GO ON, BE BRAVE

When you are terrified while making important decision, you must consult your companions.

One says, ‘This is too much for you’. The other says, ‘Go on, be brave’. At that moment, your doubts grow.

In that time of anxiety, you need to think and see yourself in the future. You must also see the people who will benefit or be harmed by your attitude. Of course, you do not want to cause pointless suffering to anyone, but nor do you want to abandon the path you are on.

It’s all up to you to allow the decision to reveal itself.

If you have to say ‘yes’, you should say it bravely. If you have to say ‘no’, you should say it without a trace of cowardice.

DREAMS AND THE WAY FORWARD

Brave men have dreams.

Their dreams carry them forward.

But they never make the mistake of thinking that the way is broad and the gate wide.

They know that the Universe functions in a seemingly magical process of transformation and creation.

So the best advice they keep is: ‘concentrate and disperse your energies according to the situation.’

THE BATTLE IS NOT THE SAME AS THE QUARREL

The philosopher Lao Tzu says of the journey of the warrior of light.

‘The Way involves respect for all small and subtle things. Learn to recognise the right moment to adopt the necessary attitudes.’

Even if you have already fired a bow several times, continue to pay attention to how you position the arrow and how you flex the string.’

‘When a beginner knows what he needs, he proves more intelligent than an absent-minded sage.’

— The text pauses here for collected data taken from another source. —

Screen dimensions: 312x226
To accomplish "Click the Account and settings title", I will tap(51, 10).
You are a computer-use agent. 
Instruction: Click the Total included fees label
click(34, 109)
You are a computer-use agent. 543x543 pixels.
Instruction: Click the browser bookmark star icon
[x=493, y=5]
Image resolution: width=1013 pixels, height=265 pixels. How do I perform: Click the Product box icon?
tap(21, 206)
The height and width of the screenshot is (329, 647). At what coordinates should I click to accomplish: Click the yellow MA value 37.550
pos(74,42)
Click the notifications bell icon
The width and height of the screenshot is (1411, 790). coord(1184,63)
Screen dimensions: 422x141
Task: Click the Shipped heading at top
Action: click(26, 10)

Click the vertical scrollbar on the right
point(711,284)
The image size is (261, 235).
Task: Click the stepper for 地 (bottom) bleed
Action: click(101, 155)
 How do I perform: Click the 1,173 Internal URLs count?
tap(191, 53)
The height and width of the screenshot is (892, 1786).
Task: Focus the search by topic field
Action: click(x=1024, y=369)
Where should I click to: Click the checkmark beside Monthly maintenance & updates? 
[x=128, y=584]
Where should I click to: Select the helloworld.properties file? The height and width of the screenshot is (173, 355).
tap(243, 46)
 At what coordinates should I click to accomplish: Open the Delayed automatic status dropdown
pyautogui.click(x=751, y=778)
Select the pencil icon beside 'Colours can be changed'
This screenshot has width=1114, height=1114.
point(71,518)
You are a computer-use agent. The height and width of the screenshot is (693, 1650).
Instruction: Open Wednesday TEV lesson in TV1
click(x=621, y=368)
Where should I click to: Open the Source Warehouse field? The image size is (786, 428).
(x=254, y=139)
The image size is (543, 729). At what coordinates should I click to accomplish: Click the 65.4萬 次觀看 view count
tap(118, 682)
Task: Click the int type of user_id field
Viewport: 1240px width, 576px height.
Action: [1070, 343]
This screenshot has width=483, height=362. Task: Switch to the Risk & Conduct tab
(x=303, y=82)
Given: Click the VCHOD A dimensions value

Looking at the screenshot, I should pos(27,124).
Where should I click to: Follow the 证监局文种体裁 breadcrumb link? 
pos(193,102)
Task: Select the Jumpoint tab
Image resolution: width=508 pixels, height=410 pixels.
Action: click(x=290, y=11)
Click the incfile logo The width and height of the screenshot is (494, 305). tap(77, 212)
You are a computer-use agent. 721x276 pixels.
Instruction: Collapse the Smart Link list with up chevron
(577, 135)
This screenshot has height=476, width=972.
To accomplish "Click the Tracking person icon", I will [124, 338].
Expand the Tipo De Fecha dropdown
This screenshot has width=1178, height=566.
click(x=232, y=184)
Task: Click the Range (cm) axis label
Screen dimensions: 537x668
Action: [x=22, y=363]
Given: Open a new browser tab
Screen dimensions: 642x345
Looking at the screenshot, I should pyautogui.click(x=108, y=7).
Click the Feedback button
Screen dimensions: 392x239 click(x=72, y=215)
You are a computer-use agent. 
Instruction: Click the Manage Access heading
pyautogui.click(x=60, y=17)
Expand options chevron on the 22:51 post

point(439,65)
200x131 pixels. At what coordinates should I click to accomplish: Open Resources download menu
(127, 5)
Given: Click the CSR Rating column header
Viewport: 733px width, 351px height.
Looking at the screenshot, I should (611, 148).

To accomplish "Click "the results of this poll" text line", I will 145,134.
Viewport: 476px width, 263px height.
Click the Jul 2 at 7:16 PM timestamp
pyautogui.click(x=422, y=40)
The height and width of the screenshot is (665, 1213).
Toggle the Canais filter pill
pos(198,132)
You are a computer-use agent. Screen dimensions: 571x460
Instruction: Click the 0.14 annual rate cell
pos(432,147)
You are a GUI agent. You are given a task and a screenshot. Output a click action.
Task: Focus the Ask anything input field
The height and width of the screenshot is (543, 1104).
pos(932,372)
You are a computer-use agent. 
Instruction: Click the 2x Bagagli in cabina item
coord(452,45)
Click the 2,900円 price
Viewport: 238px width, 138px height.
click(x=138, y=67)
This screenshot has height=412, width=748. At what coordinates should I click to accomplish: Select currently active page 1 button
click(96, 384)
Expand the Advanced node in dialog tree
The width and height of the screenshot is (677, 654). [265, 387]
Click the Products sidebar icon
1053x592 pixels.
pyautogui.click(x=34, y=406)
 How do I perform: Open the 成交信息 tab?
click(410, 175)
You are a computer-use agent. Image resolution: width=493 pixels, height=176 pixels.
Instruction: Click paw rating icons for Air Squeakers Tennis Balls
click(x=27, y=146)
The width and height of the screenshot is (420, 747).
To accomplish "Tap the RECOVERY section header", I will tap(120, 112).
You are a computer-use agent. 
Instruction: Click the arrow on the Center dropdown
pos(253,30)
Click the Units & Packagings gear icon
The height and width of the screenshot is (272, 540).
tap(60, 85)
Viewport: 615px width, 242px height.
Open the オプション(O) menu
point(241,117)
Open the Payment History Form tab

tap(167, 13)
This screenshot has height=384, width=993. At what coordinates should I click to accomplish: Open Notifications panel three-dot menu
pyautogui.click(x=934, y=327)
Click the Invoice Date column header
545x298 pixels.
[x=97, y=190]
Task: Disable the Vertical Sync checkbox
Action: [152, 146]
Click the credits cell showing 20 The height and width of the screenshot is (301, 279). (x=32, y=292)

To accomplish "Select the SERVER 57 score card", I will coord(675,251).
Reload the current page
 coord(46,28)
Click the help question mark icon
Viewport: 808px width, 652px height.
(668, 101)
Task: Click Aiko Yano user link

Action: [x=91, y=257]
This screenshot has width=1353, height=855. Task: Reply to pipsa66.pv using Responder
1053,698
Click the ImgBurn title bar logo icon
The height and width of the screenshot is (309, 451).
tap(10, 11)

‘Accumulating love brings luck, accumulating hatred brings calamity. Anyone who fails to recognise problems leaves the door open for tragedies to rush in.’

‘The battle is not the same as the quarrel.’

A GRAIN OF TRUTH

A warrior of light shares his world with the people he loves.

He tries to encourage them to do the things they would like to do but for which they lack the courage; at such times, the Enemy appears holding two wooden signs in his hand.

On one sign is written: ‘Think about yourself. Keep all the blessings for yourself, otherwise you’ll end up losing everything.’

On the other sign, he reads: ‘Who do you think you are, helping other people? Can’t you see your own faults?’

A warrior knows that he has faults. But he knows too that he cannot grow alone and thus distance himself from his companions.

Therefore, he throws the two signs to the floor, even if he thinks they may contain a grain of truth. The signs crumble into dust, and the warrior continues to encourage those nearest him.